I hate the practice of selling the naming rights to public buildings. I HATE having to call the local sports arena “Safeco Field.” Hate it hate it hate it hate it.

But not as much as stickers on apples.

At this point in history, my particular ire is reserved for various forms of internet advertising.

#1: popups that immediately center themselves on the screen, blocking out whatever you actually came there to see, and forcing you to hunt around in the ad itself for the X=Close command.

#2: Sites that give you the first page of an article… and then require you to watch a little commercial in order to access the remainder of the material.

I make a list of things I will never, never, never buy, use, finance, or patronize, and companies that use those forms of advertising are right at the top.

Heinlein’s novella The Man Who Sold the Moon chronicles D.D. Harriman’s efforts to send a man to the moon; one of his fund-raising strategies involved meeting with the head of a popular soft drink company (presumably Coca-Cola) and implying that he was in negotiations with his chief competitor to have the competitor’s logo (6+, an obvious reference to 7 Up) displayed on the moon in luminescent dust. The point was made that this could not be done with the [Coca-Cola] logo and still be legible from Earth, but Harriman would be willing to drop negotiations with [6+] if [Coca-Cola] was willing to outbid them.

You still get pop-ups??? :confused: :confused: What kind of crappy browser doesn’t automatically block pop-ups?

Uncannily, this was my first thought exactly, but I didn’t want anybody to accuse me of threatening terrorism, so I left it out of the OP. You got spunk, Larry MuddI HATE SPUNK!!! No, just kidding, I like spunk, but only in a figurative sense. :eek:

That sounds about right, but I think he used the idea in a short story, too.

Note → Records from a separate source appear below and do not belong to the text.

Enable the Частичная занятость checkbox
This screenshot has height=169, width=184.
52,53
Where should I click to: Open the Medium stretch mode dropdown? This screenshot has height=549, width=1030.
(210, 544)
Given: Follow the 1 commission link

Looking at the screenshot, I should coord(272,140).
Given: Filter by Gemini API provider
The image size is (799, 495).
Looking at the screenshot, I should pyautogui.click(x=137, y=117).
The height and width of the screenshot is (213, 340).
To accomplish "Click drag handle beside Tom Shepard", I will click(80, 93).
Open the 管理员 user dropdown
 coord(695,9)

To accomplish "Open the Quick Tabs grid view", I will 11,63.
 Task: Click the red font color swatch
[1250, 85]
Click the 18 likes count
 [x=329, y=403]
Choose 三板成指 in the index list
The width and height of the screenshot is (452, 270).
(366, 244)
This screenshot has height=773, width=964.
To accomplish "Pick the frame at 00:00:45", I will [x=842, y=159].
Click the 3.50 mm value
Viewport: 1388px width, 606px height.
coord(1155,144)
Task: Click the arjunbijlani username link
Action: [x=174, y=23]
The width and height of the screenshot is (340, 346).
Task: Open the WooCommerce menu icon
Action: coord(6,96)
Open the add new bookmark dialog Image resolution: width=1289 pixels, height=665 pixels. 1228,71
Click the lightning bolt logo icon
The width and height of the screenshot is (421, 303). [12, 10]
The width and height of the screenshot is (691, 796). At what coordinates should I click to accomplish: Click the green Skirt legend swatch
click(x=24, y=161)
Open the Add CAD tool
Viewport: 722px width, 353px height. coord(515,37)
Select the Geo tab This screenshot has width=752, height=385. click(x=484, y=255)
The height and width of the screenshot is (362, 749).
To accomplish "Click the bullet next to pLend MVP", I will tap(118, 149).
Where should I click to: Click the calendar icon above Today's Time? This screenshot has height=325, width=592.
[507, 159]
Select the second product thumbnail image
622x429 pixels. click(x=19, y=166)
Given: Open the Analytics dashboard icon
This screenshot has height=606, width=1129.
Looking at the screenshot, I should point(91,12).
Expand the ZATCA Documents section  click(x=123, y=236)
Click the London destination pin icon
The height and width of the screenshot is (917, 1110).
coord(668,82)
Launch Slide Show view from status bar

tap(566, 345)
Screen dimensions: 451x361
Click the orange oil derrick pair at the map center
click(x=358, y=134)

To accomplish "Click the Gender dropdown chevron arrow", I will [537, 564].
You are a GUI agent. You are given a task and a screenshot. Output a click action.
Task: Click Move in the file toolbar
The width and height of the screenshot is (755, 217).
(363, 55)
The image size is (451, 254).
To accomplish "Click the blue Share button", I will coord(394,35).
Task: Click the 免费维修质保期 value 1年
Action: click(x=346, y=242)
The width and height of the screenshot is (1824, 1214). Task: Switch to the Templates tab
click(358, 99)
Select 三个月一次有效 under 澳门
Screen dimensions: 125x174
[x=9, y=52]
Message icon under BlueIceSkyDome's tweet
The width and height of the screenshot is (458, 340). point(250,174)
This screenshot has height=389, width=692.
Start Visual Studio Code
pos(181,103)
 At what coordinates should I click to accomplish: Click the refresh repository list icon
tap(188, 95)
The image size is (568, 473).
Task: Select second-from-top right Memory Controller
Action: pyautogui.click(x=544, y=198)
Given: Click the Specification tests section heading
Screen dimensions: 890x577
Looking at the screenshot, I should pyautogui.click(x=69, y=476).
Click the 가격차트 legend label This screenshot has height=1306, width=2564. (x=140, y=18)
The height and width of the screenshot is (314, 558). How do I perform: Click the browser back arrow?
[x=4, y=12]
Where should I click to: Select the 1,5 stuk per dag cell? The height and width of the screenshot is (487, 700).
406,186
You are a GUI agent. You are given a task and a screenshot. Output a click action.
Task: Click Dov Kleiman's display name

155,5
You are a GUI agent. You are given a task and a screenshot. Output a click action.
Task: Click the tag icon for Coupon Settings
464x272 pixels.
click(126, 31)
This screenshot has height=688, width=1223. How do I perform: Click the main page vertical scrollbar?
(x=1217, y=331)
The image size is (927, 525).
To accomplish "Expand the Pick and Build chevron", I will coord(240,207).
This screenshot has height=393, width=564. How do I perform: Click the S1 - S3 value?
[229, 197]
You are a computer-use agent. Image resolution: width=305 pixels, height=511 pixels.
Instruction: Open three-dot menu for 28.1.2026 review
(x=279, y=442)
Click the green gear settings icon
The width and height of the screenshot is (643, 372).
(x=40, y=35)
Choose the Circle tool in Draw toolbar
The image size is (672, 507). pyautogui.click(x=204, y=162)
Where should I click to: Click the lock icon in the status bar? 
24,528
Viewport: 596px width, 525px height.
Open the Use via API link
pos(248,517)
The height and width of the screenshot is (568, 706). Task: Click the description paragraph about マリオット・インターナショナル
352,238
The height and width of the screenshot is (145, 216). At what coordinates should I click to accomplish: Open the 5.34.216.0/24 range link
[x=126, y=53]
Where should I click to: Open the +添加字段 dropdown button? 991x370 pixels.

The story that I’m (not) remembering centered on an experiment concerning the dispersal of luminescent dust from the moons surface. In the last paragraph, it’s revealed that advertising executives have bribed some of the people involved with the experiment to introduce a stencil-like grid into the issuing device, bearing their corporate logo. It’s mentioned that one letter is fudged, the loop of an “l” kind of smudging together, but that the distinctive cursive script was so familiar to everyone that it didn’t really matter. Then some observation that the inside people responsible would never work in the industry again, but that in all likelihood they wouldn’t have to…

Speaking of The Man Who Sold The Moon, here’s a little quote from the script of a psychedelic/cut-up animation project I’ve been working on, off and on, for about ten years:

cuauhtemoc, I think that the conditional nature of my statement keeps it from actually being a threat of terrorism, because I’m confident that anyone actually evil enough to consider getting behind such a scheme would surely be recognized as such very early on and suffocated by their mother.

I heard that naming rights to the earth are available to the highest bidder. :smiley:

Well I’m taking up biochemistry just to play it safe.

You’re conflating two stories:

First is a Robert A. Heinlein one: The Man Who Sold The Moon, where the protagonist sells advertising rights to the moon’s surface to a company that wouldn’t be able to use it for their logo, so that their competitor can’t put their distincitive logo across the moon, where it would be recognized across the globe.

The second is an Arthur C. Clarke story: I can’t recall the title, but there was to be a test involving sodium ions being sent into the high atmosphere. The distinctive curly letters were there, but not permanently. As the dust dissipated the message was lost. Clarke made a point about how the scientific findings of the experiment wouldn’t be harmed at all… the ions were still flourescing as they were supposed to. But he also pointed out that the crew member who did it got a GREAT retirement bonus.